I can only speak for myself (and slightly for some other users I know), but I would have expected that block of code to error out, rather than be an intended programming trick. I also can't think of any programming language I know or have used or studied where such block mixing is possible (even though that lack of imagination is evidence of nothing much but my own lack of exposure).
I recognize, ultimately, that there is no "good" solution to constraints of keeping old scripts runnable while also changing the execution model. I have witnessed too much of the Python 2 to 3 debacle for too long to think that would be easy. I will say, though, that I am hesitant to write non-trivial Praat scripts knowing that the syntax of control structures is not rigorously checked.

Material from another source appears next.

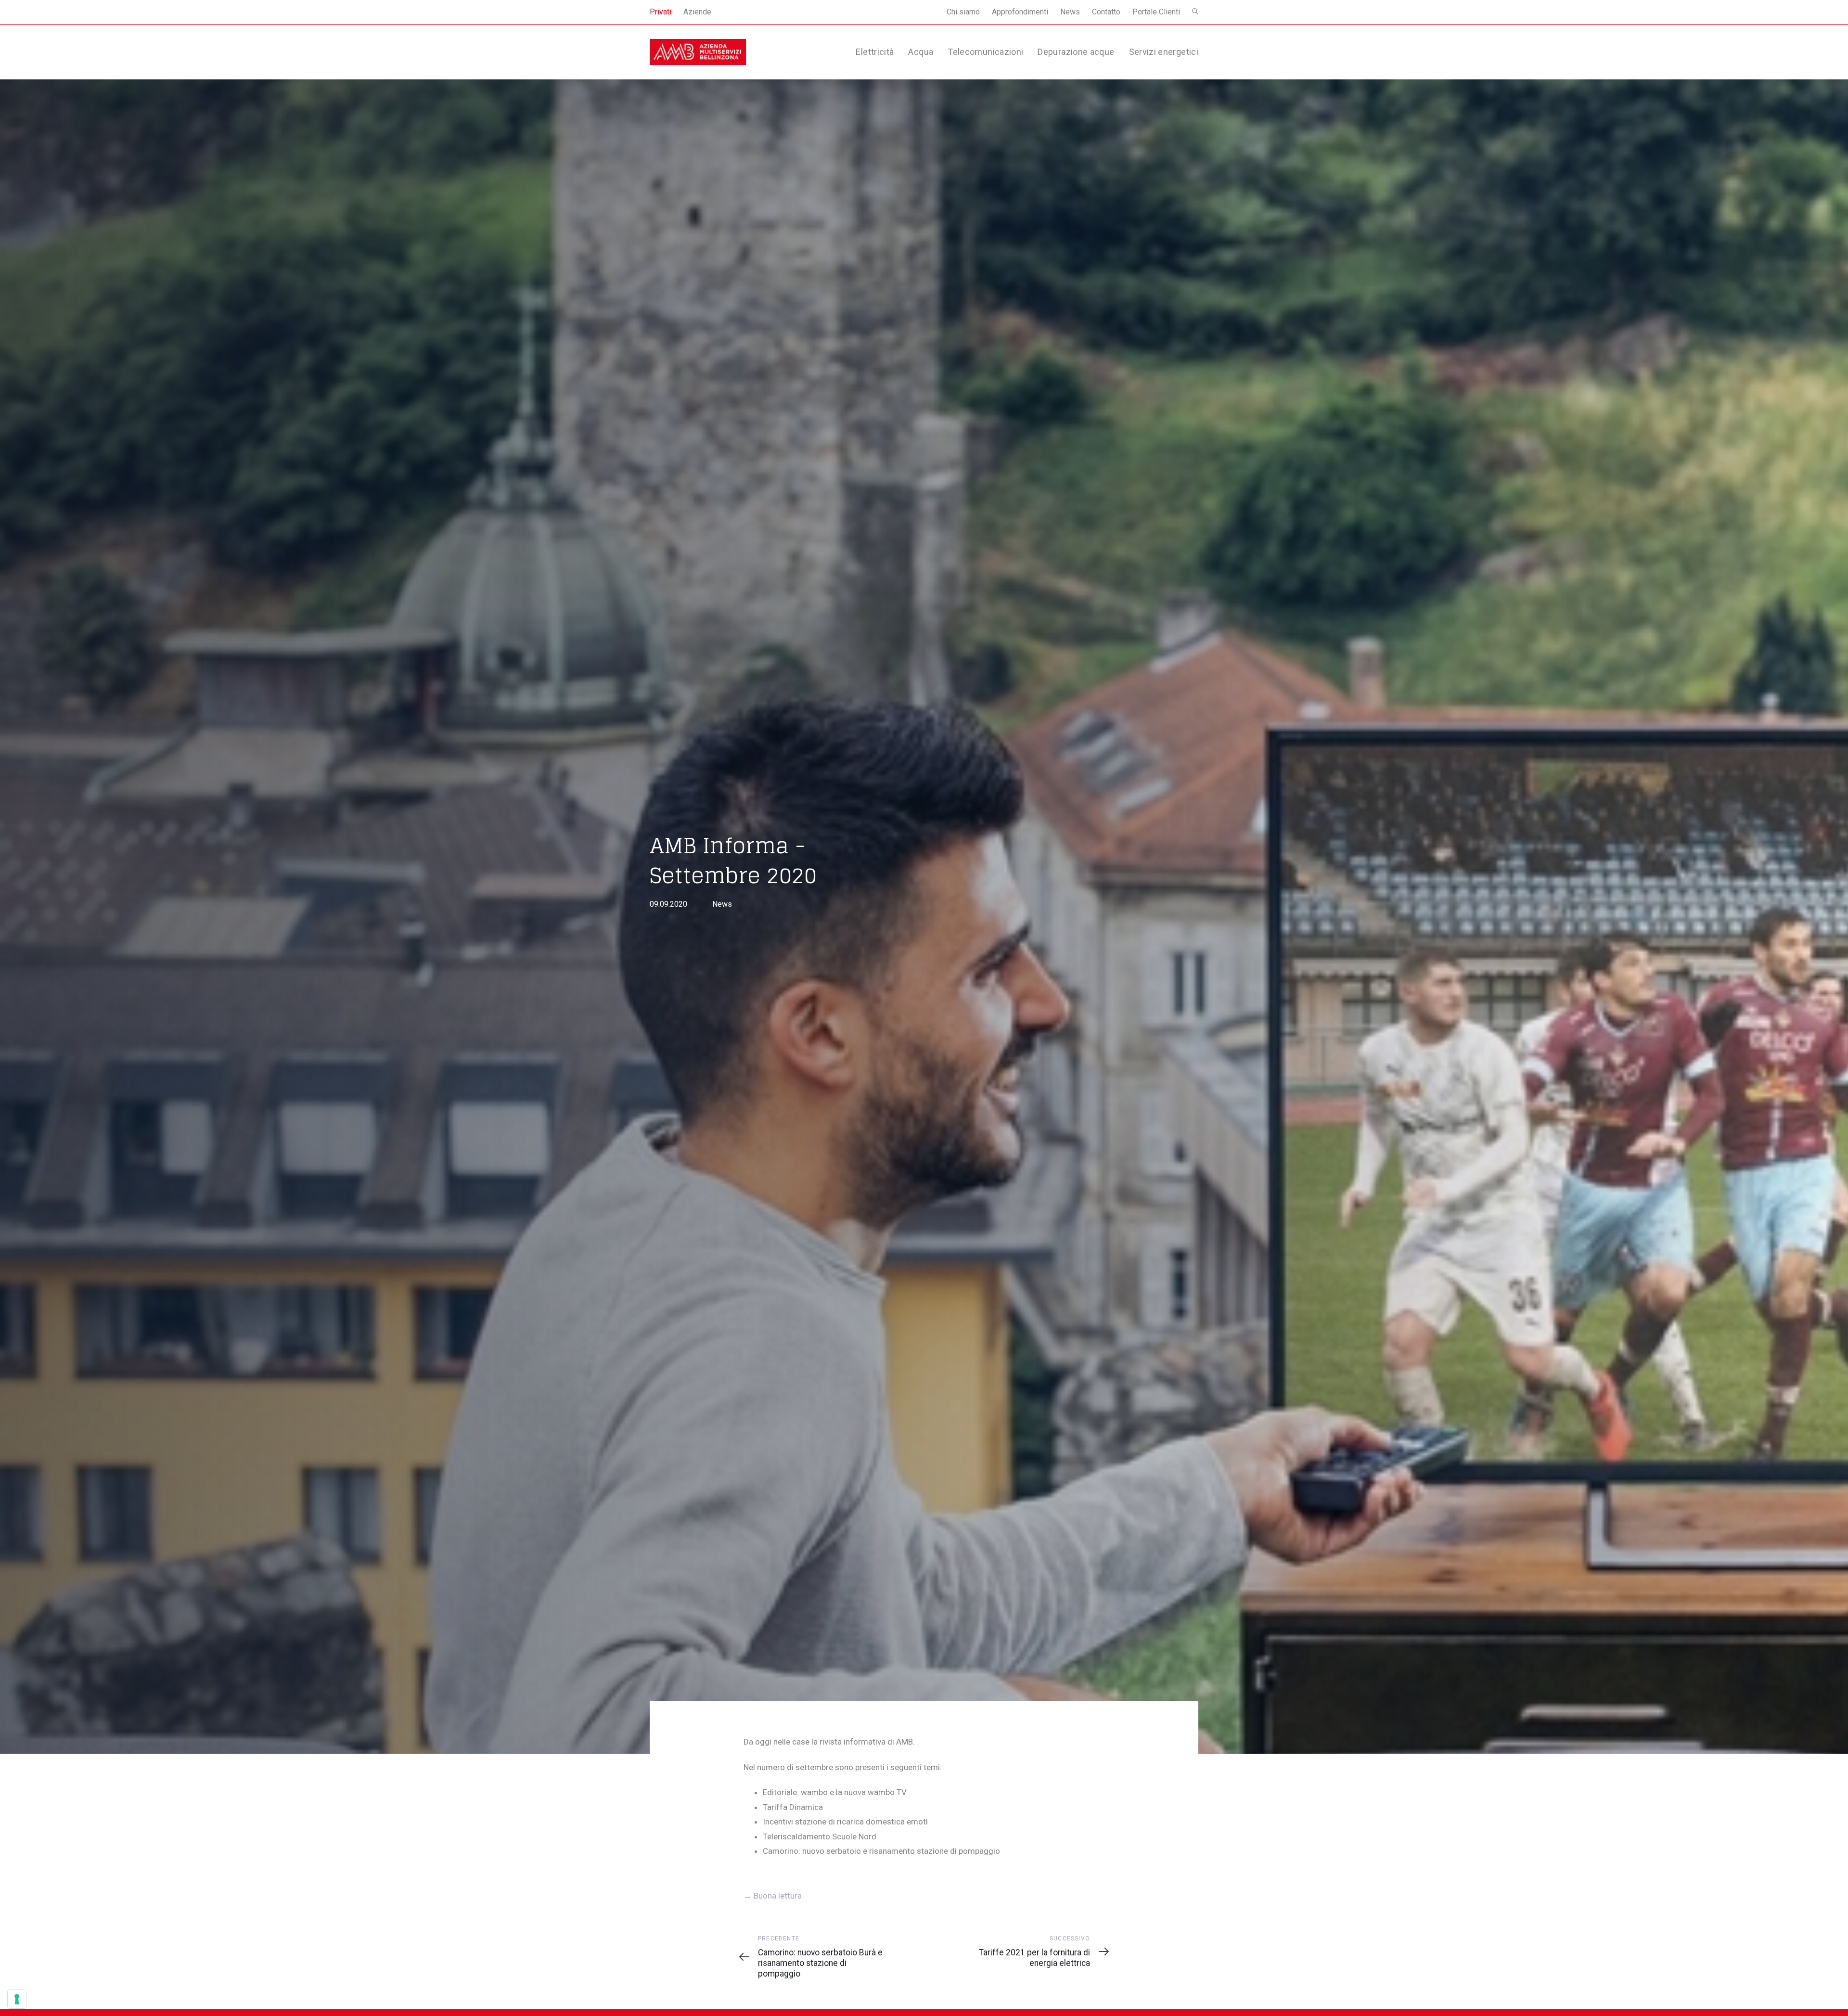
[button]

The example above cannot indeed be seriously recommended. The only common use of variable substitution in control structures is "computed goto
", as in
goto 'label$'
This works in Praat, and is used in jump tables, as when you're using the Demo window to create a PowerPoint-like presentation (with Praat capabilities, such as on-the-fly simulations). This run-time computation of where to jump should be kept alive.
For break
and continue
, both very useful, I would like to have an unconditional version and a conditional version, just as already exists for goto
. For instance, one should be able say
if numberOfSamplesLeft = 0
break
endif
but also
break numberOfSamplesLeft = 0
and
continue vowel$ = ""
or would that be clearer if written as?:
break if numberOfSamplesLeft = 0
continue if vowel$ = ""
I feel a bit more live-and-let-live about goto
statements, and I recognize the utility of variable substitution there. I'm generally disinclined from using goto
statements (perhaps I was just told too many times never to use them in computer science classes a decade+ ago), but I think preserving that kind of functionality if it could be of use to someone is fine. And, hopefully, anyone using a goto
is aware of their reputation.
For the conditional break
and continue
, I find the versions using if
easier to read. It's also somewhat reminiscent of how those statements could look in Python as one-liners, e.g., if number_of_samples_left == 0: break
. I wonder, though, if it might be better to have separate keywords breakif
and continueif
. In particular, I'm wondering if someone may try to use an else
clause after break if X
. I'm not sure what semantics I would expect from that besides normal if-else
operation, and else
is superfluous after a break
or continue
.
There is also possibly an option similar to a common shortcut that is written in Julia, where short-circuiting in Boolean evaluation is taken advantage of to write numberOfSamplesLeft == 0 && break
. It could look like if numberOfSamplesLeft = 0 and break
in Praat, though perhaps that's too esoteric.
Yes, I had written break_if
and continue_if
into the previous comment before I decided that there was too much detail there, but these do seem to be clear as well as well as prevent some else
s. We don't use underscores much, but I guess they can be used for other compound keywords as well, as for instance for the parallel_for
that we are planning, or for error strategies (e.g. min(...)
giving an undefined
but min_e(...)
raising an error, if any argument is not a finite number).